The last line should proceed successfully with inplace treated as True.

Or every boolean kwarg should be type-checked, though I like this option much less. I think using 0/1 as shorthand for True/False is a pretty common idiom.

It looks like this is the result of a somewhat recent 'bug fix': #14189. To me, it feels like a regression.

Output of pd.show_versions()

INSTALLED VERSIONS ------------------ commit: None python: 2.7.12.final.0 python-bits: 64 OS: Linux OS-release: 4.4.0-78-generic machine: x86_64 processor: x86_64 byteorder: little LC_ALL: None LANG: en_US.utf8 LOCALE: en_US.UTF-8 pandas: 0.20.1 pytest: None pip: 9.0.1 setuptools: 36.0.1 Cython: None numpy: 1.12.1 scipy: 0.19.0 xarray: None IPython: 5.4.1 sphinx: None patsy: None dateutil: 2.6.0 pytz: 2017.2 blosc: None bottleneck: None tables: 3.3.0 numexpr: 2.6.2 feather: None matplotlib: 2.0.2 openpyxl: None xlrd: None xlwt: None xlsxwriter: None lxml: None bs4: 4.4.1 html5lib: 0.9999999 sqlalchemy: None pymysql: None psycopg2: None jinja2: 2.9.6 s3fs: None pandas_gbq: None pandas_datareader: None

Comment From: gfyoung

I think using 0/1 as shorthand for True/False is a pretty common idiom.

Perhaps when checking in if statements, but as parameters, I don't think so.
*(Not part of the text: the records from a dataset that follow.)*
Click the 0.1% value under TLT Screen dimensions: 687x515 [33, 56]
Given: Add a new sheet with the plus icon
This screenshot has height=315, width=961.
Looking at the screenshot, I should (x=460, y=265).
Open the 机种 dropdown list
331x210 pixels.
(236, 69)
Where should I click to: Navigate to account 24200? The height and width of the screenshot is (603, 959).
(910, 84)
I disagree that this is a regression, but I am +1 for checking all booleans in this function though.

Comment From: jreback

We should fix all boolean input arguments with this check. We have in effect some strict type checking.
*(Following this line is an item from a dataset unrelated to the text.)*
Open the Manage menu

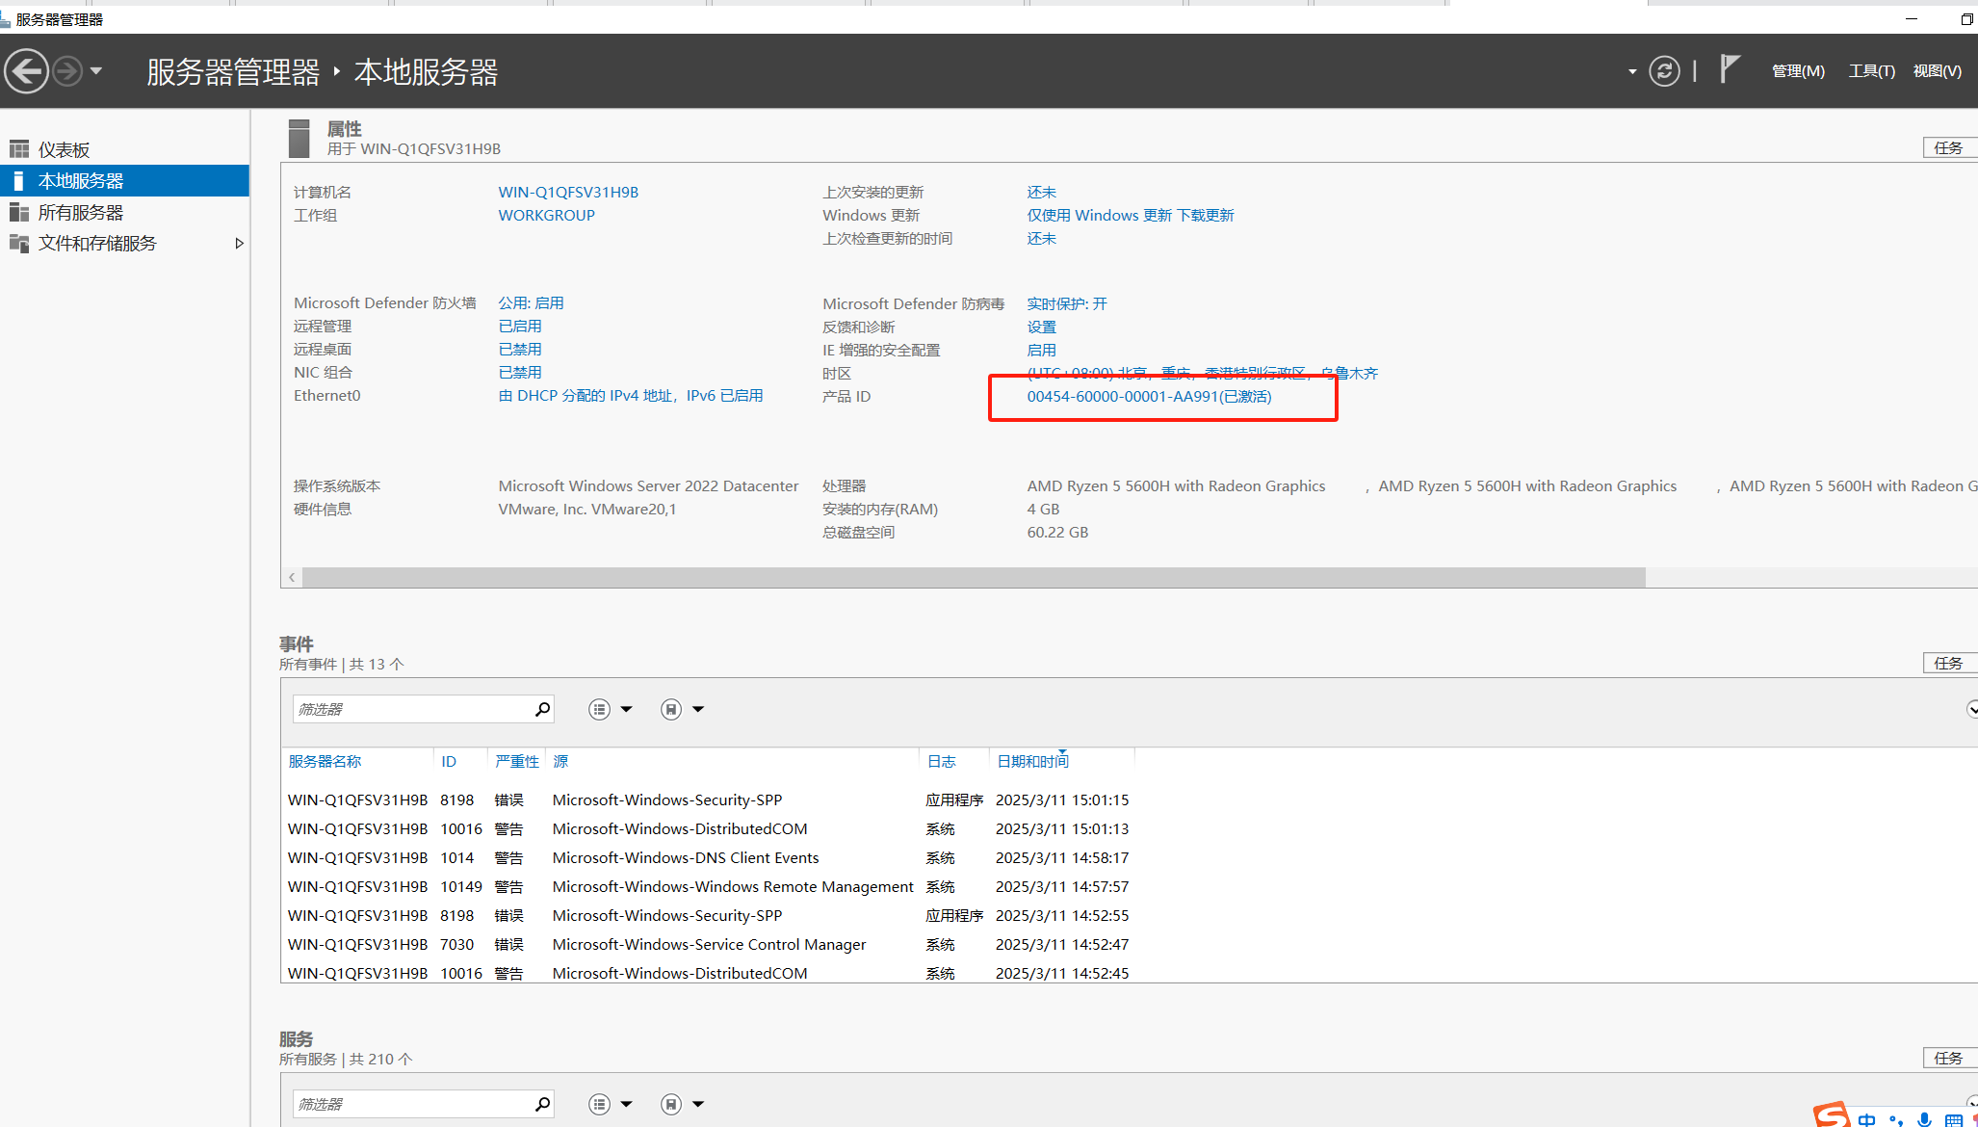click(x=1798, y=71)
@colinmorris if you read the other issue, the problem is this can easily be from user error, where they are passing args and not as keyword arguments. So its nice if pandas can fail fast with an obvious error.
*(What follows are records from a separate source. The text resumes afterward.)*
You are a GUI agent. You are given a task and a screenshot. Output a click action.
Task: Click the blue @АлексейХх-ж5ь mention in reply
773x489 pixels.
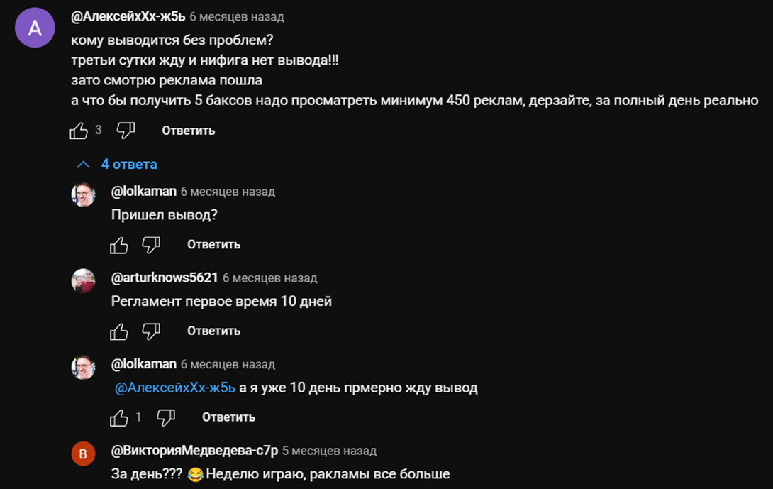(x=175, y=388)
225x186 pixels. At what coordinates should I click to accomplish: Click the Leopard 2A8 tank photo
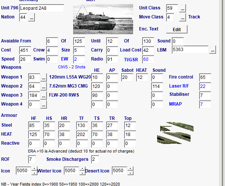[x=103, y=19]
PR's to validate boolean input args welcomed!

Comment From: enriquebrgn

I'll start working on this. Just a quick question, do I have to validate boolean input args just for the set_index function or also for every function with boolean kwargs?

Comment From: jreback

ideally we should do this for all function args that are boolean

start with a certain class of them

e.g. like inplace (though these are mostly done i think)

Comment From: pambot

@TomAugspurger [Scipy2017 Sprint] I decided the route to take is to type check using validate_bool_kwarg for all of the other kwargs, not just inplace by searching through the docstrings for all of the methods for boolean kwargs.

Comment From: gfyoung

@pambot : That's going to be a little laborious, but if you can do that, (at least for some chunk of them), then go right ahead!

Comment From: Condielj

take

Comment From: imasdekar

If it is still open then I would be interested to work on this. This being my first contribution to pandas it would be helpful if someone sheds some light on what is the current state of this issue and what exactly needs to be done.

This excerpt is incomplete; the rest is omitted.